I have a query that runs about 30-50 seconds. The query is a join between 2 tables (customer and address), each table with about 400,000 rows. My customer table has fields like first_name and last_name where the address table has city, state, etc. I'm using "like" in most of the query columns, which all have indexes. The actual query is:
SELECT p.party_id, p.first_name, p.last_name, pli.address1, pli.city, pli.state FROM customer as p JOIN address as pli ON ( p.party_id = pli.party_id ) WHERE ( p.void_flag IS NULL OR p.void_flag = false ) AND (first_name like 'B%') AND (last_name like 'S%') AND (pli.state like 'M%') AND (pli.city like 'AL%') ORDER BY last_name, first_name LIMIT 51
When the query runs, the hard drive lights up for the duration. (I'm confused by this as 'top' reports only 24k of swap in use). My SUSE 9 test machine has 512 Meg of RAM with 300 Meg used by a Java app. Postmaster reports 56 Meg under "top" and has a 52 Meg segment under "ipcs". I've played with the cache size, shared buffers, and OS shmmax with little change in the query performance.

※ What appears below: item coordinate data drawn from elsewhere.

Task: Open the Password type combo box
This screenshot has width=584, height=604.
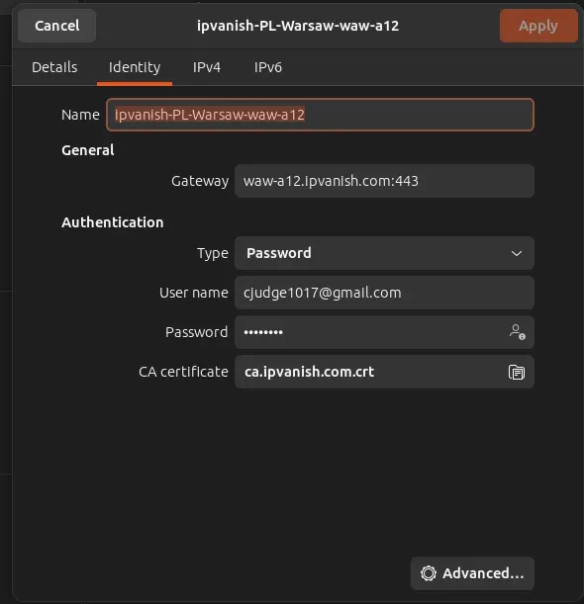Action: click(384, 253)
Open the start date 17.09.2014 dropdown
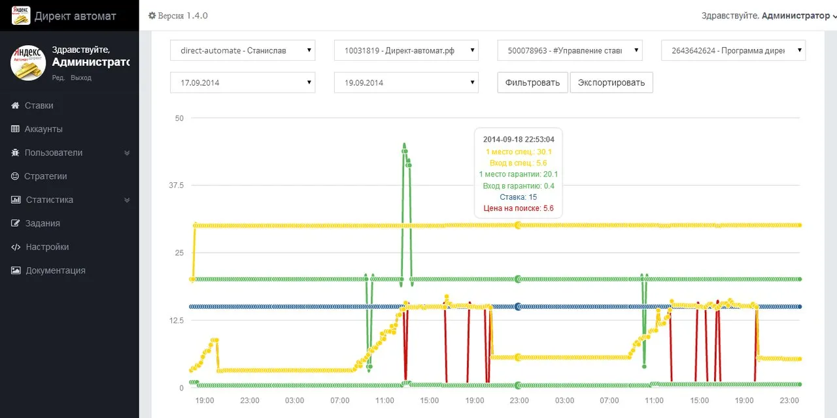This screenshot has width=837, height=418. (x=243, y=83)
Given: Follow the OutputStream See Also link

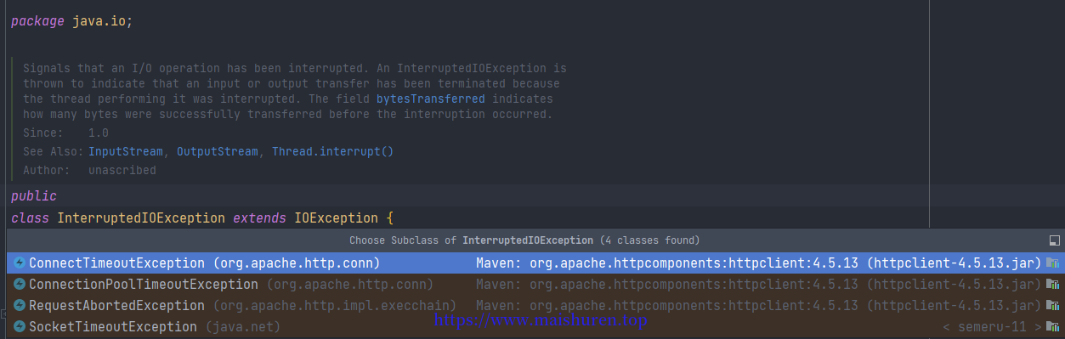Looking at the screenshot, I should pos(217,151).
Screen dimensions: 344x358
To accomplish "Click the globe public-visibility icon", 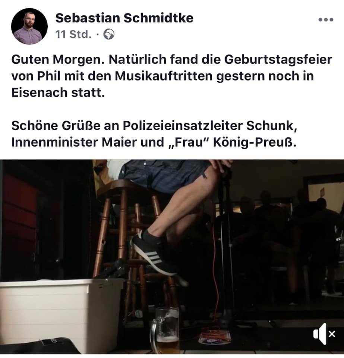I will pyautogui.click(x=109, y=34).
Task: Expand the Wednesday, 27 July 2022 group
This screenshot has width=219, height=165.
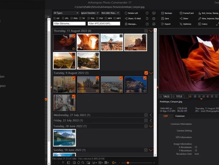Action: click(151, 115)
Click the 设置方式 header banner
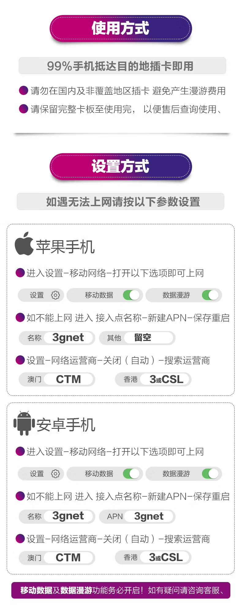242x605 pixels. tap(121, 167)
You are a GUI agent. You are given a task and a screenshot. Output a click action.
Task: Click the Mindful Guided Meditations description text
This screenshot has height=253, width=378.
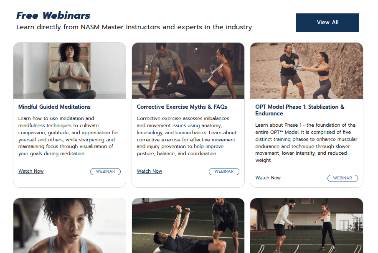(68, 136)
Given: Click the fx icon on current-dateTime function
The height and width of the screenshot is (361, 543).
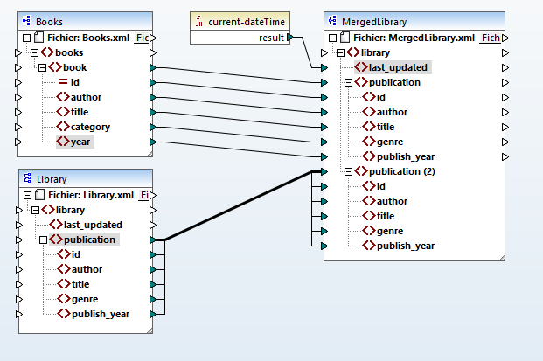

Q: Would this query benefit from using a view between these two tables?
Q: Any idea why the reported swap usage is so low, yet the query slams the drive? Is postgres not caching this data? If I run the query with the same arguments, it comes right back the second time. If I change the args and re-run, it goes back to the hard drive and takes 30-50 seconds.